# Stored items
>>

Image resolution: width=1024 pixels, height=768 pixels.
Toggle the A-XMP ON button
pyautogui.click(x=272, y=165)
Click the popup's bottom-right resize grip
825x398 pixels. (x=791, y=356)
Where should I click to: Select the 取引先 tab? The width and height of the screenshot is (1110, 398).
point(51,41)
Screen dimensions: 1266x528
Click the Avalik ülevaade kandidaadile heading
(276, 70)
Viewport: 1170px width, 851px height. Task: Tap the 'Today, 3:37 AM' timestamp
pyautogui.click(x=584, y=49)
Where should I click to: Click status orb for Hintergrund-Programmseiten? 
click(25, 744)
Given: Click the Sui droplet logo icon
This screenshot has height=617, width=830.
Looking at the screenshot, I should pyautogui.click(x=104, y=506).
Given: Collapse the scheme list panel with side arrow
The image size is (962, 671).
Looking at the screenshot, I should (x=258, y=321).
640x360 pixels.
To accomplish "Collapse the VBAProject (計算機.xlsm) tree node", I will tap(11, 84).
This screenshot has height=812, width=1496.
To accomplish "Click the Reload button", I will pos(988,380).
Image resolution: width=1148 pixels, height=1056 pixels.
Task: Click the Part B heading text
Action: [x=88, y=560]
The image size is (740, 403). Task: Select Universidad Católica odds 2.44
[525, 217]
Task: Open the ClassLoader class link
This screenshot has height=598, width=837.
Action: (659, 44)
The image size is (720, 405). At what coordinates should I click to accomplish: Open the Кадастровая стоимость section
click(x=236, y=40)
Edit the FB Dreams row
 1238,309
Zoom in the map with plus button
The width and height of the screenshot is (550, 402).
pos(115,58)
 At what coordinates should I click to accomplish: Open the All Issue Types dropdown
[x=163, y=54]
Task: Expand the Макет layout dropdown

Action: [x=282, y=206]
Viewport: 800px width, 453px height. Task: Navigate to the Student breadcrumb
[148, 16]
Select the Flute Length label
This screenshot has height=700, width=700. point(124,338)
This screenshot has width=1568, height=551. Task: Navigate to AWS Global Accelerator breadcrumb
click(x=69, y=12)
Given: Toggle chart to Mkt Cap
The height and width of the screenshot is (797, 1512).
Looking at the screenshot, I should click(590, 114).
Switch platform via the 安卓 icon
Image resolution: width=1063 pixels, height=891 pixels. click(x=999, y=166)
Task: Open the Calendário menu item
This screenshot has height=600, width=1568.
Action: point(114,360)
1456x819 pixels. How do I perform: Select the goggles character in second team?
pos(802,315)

<<

# Task description
Check every line above for the string "Given" and copy those that have it.

# The completed task
Given: Click the Sui droplet logo icon
Given: Collapse the scheme list panel with side arrow
Given: Toggle chart to Mkt Cap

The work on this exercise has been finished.